ATP autocrine/paracrine signaling induces calcium oscillations and NFAT activation in human mesenchymal stem cells.

Human bone marrow-derived mesenchymal stem cells (hMSCs) have the potential to differentiate into several types of cells. Calcium ions (Ca(2+)) play an important role in the differentiation and proliferation of hMSCs. We have demonstrated that spontaneous Ca(2+) oscillations occur without agonist stimulation in hMSCs. However, the precise mechanism of its generation remains unclear. In this study, we investigated the mechanism and role of spontaneous Ca(2+) oscillations in hMSCs and found that IP(3)-induced Ca(2+) release is essential for spontaneous Ca(2+) oscillations. We also found that an ATP autocrine/paracrine signaling pathway is involved in the oscillations.
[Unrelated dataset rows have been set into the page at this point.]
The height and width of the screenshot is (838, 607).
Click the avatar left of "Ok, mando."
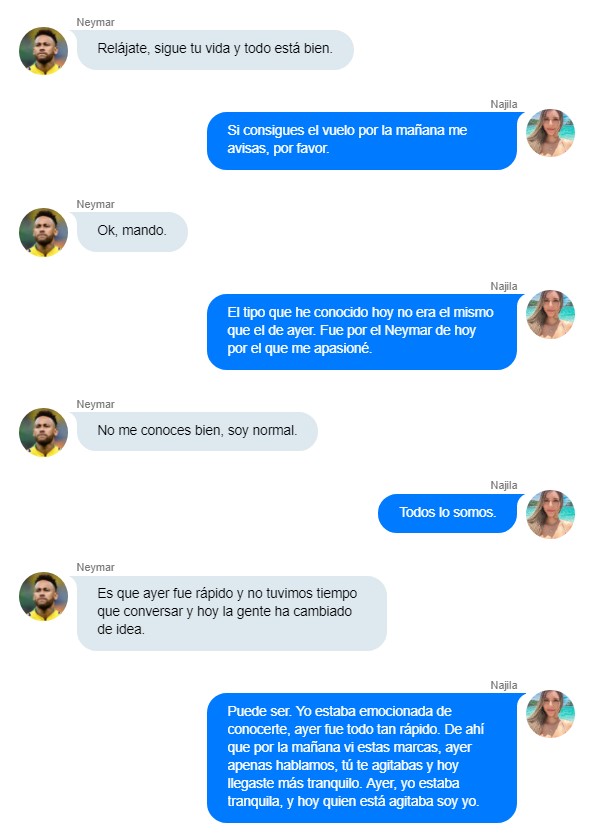coord(43,232)
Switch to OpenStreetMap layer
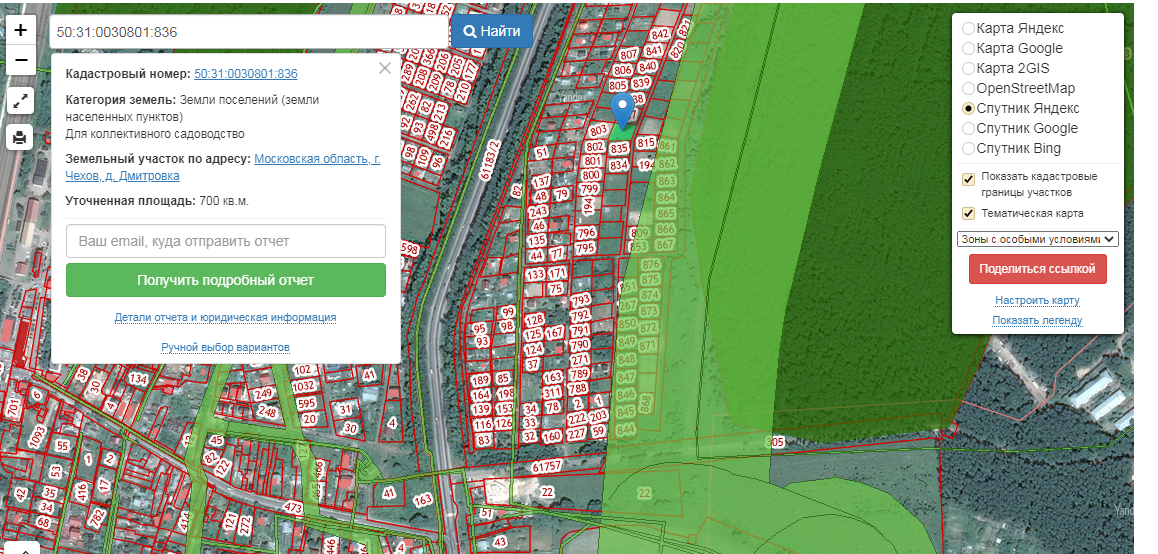 [968, 88]
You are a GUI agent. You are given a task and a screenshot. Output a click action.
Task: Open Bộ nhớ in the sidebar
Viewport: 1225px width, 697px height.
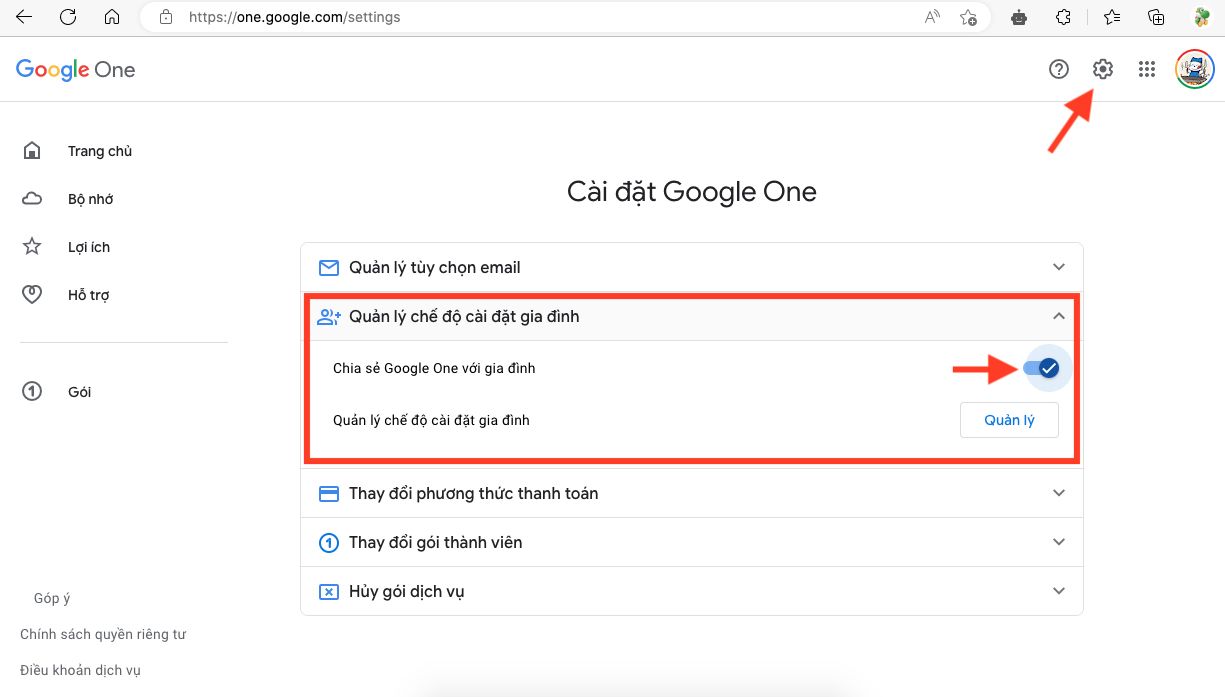tap(90, 199)
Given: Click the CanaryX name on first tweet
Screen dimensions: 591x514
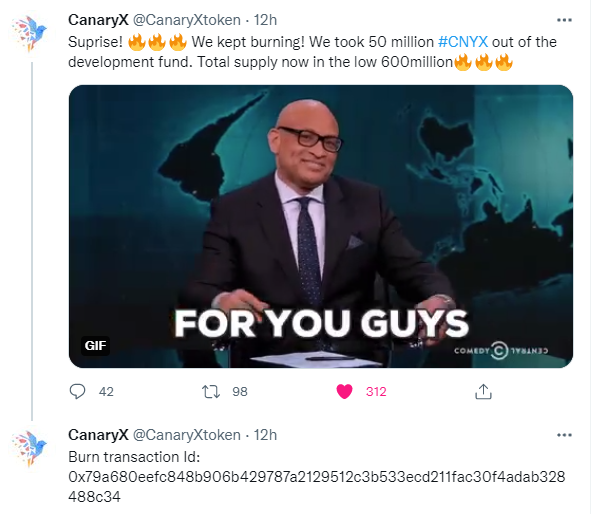Looking at the screenshot, I should (x=98, y=20).
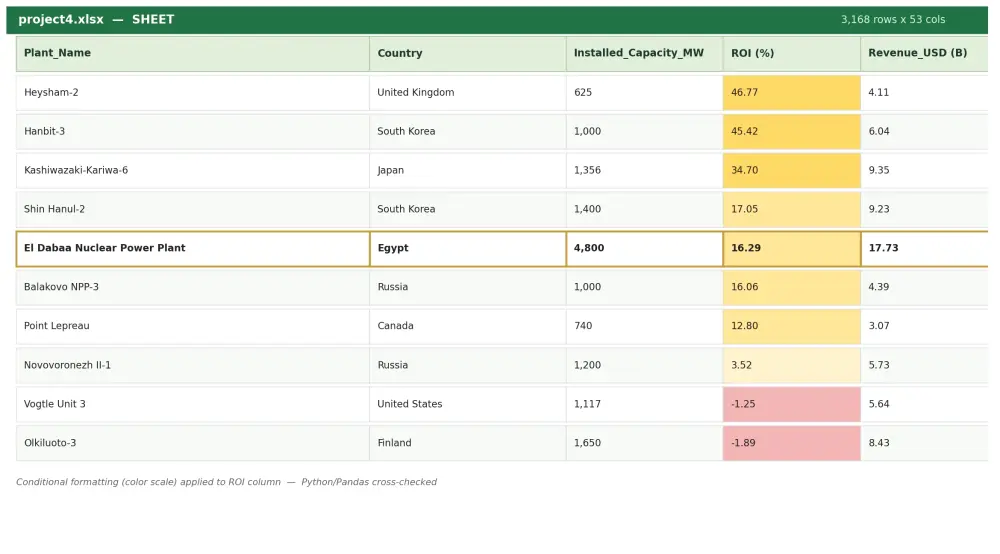
Task: Select the Egypt country cell
Action: [x=467, y=249]
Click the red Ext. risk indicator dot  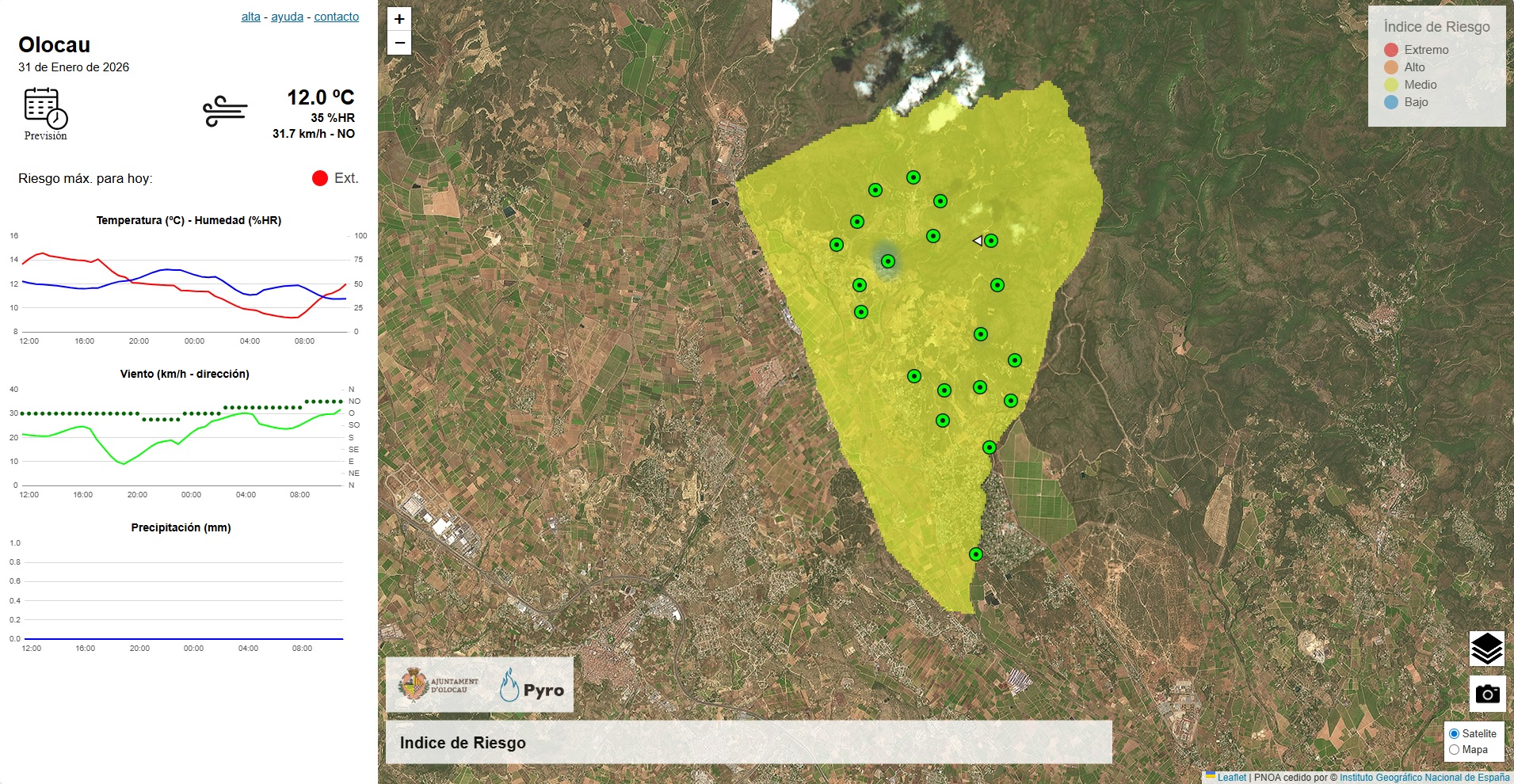(320, 178)
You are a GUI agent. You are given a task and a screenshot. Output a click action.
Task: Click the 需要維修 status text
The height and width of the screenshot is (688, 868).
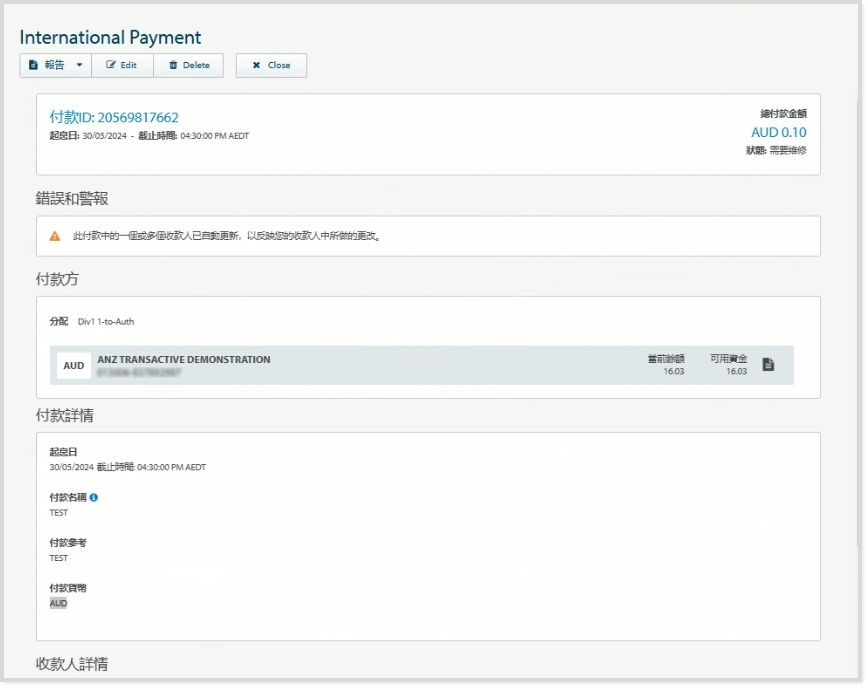[787, 150]
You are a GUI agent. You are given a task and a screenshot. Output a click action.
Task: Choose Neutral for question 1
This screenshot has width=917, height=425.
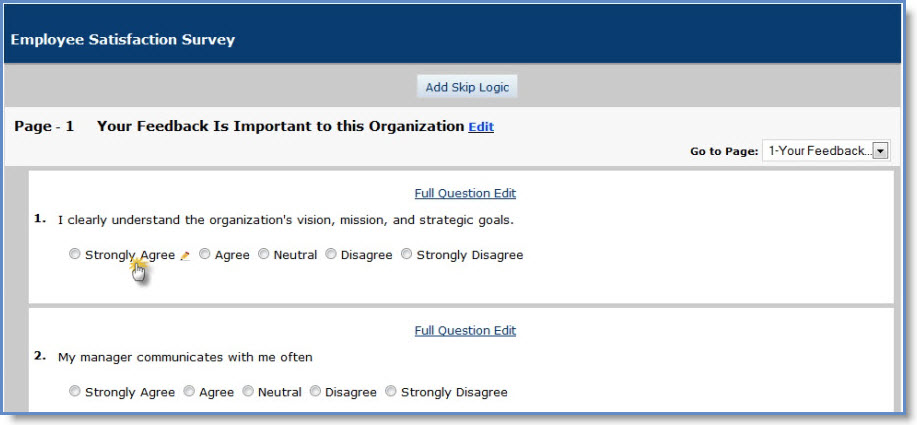(x=264, y=255)
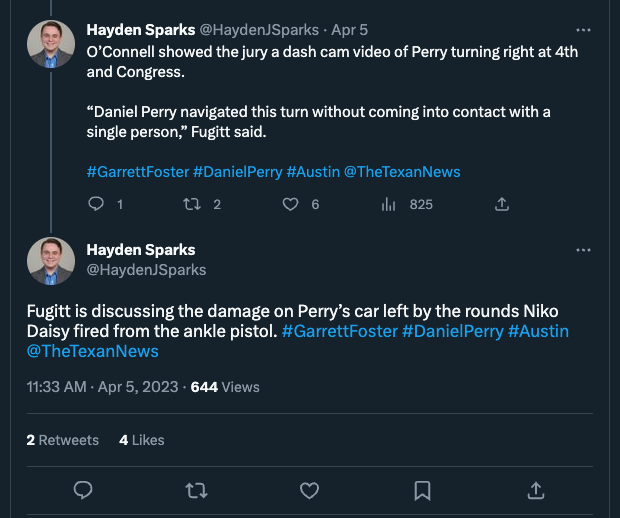The image size is (620, 518).
Task: Visit @TheTexanNews mention in main tweet
Action: click(x=93, y=352)
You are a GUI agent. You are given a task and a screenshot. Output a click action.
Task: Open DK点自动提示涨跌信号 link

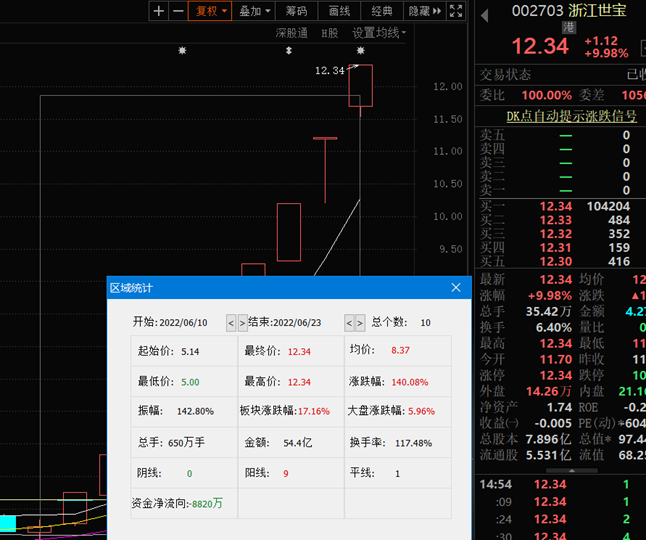point(571,116)
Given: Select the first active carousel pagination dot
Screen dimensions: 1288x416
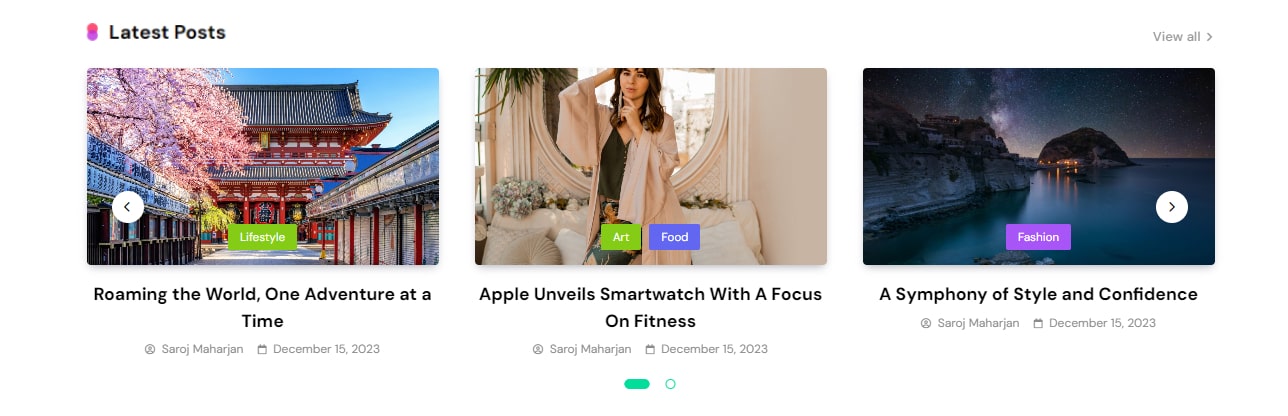Looking at the screenshot, I should (637, 384).
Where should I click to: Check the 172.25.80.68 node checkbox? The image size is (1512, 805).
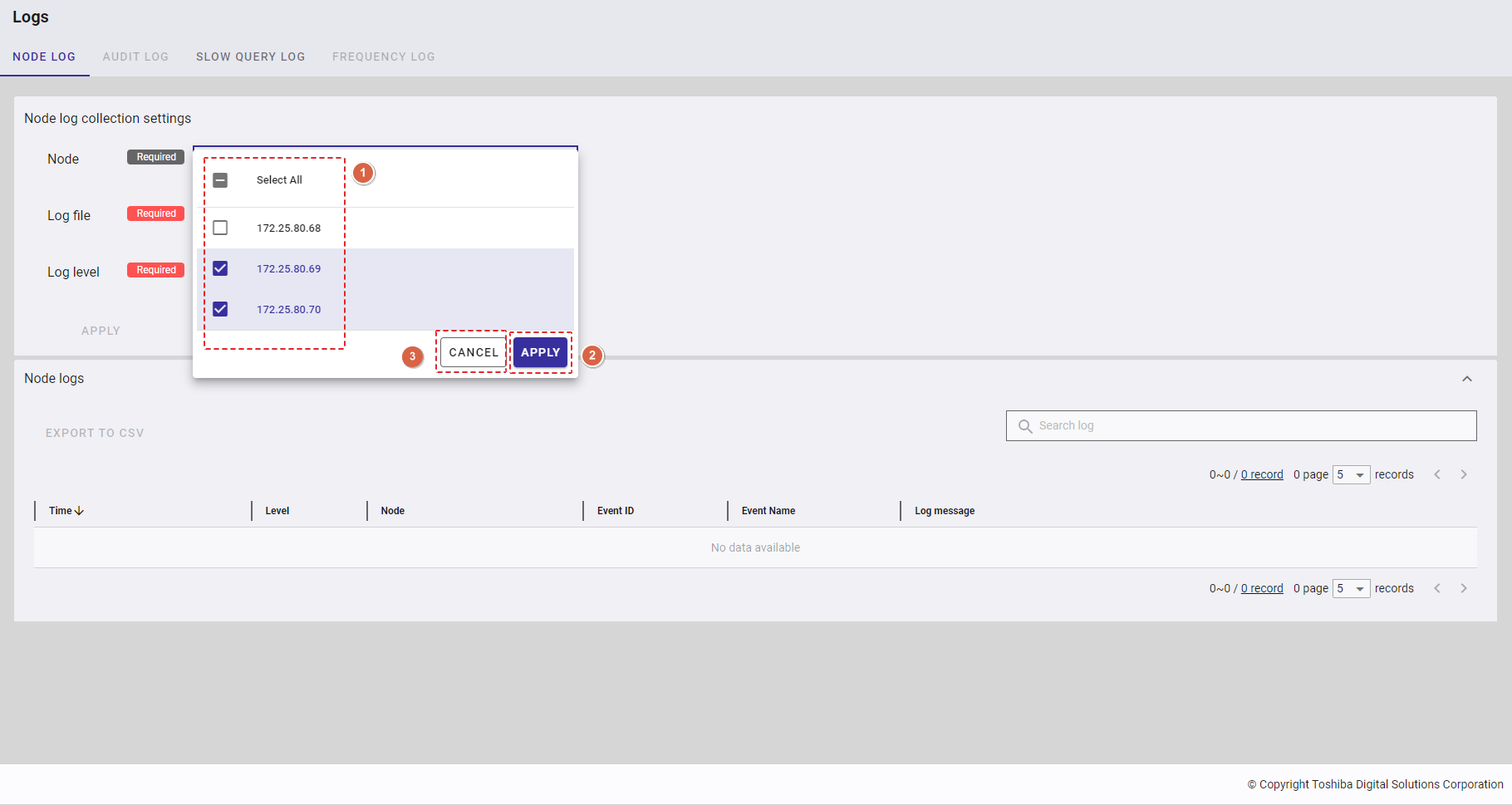point(220,228)
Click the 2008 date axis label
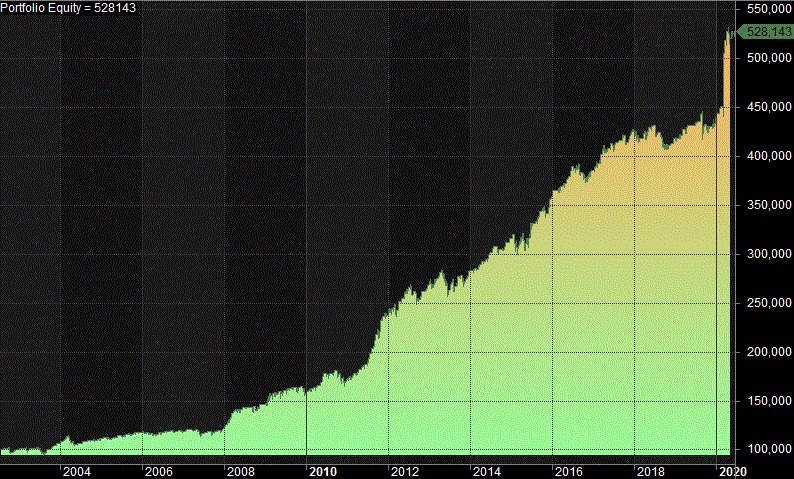Image resolution: width=794 pixels, height=479 pixels. 240,470
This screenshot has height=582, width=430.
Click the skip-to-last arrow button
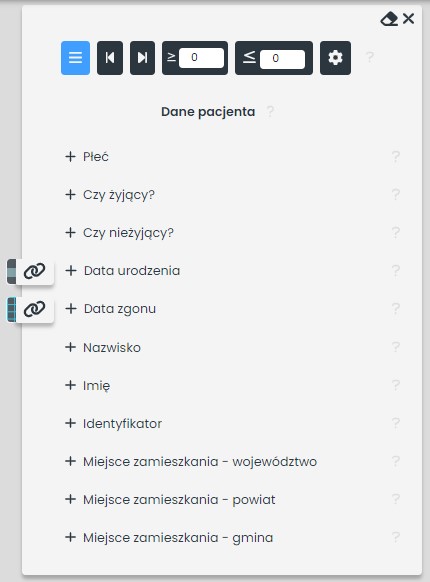tap(143, 58)
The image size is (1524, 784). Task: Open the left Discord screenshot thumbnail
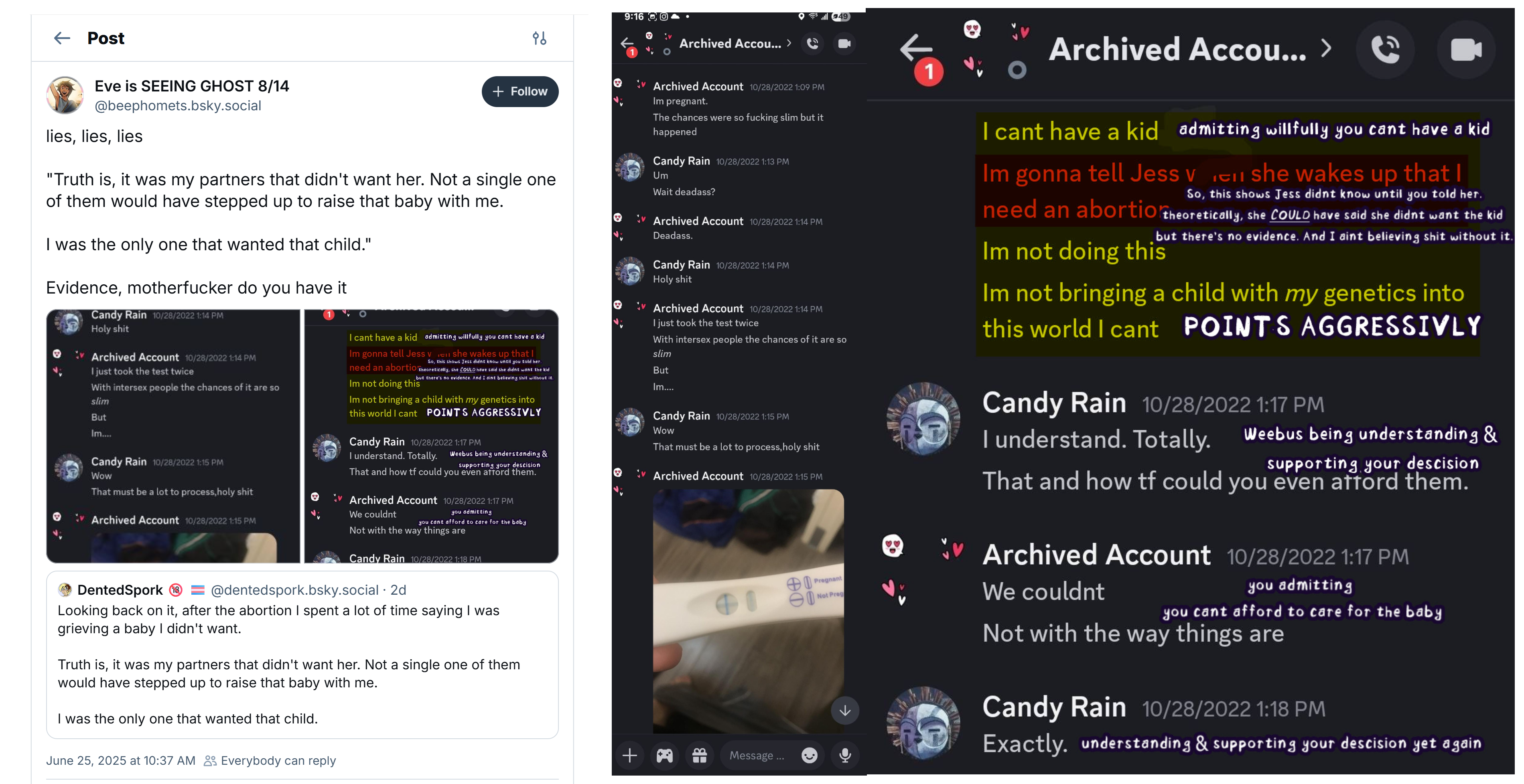click(x=173, y=436)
In this pathway, an ATP is secreted via a hemi-gap-junction channel; it stimulates the P(2)Y(1) receptors, resulting in the activation of PLC-beta to produce IP(3). We were able to pharmacologically block this pathway, and thereby to completely halt the Ca(2+) oscillations. Furthermore, we found that Ca(2+) oscillations were associated with NFAT translocation into the nucleus in undifferentiated hMSCs. Once the ATP autocrine/paracrine signaling pathway was blocked, it was not possible to detect the nuclear translocation of NFAT, indicating that the activation of NFAT is closely linked to Ca(2+) oscillations. As the hMSCs differentiated to adipocytes, the Ca(2+) oscillations disappeared and the translocation of NFAT ceased. These results provide new insight into the molecular and physiological mechanism of Ca(2+) oscillations in undifferentiated hMSCs.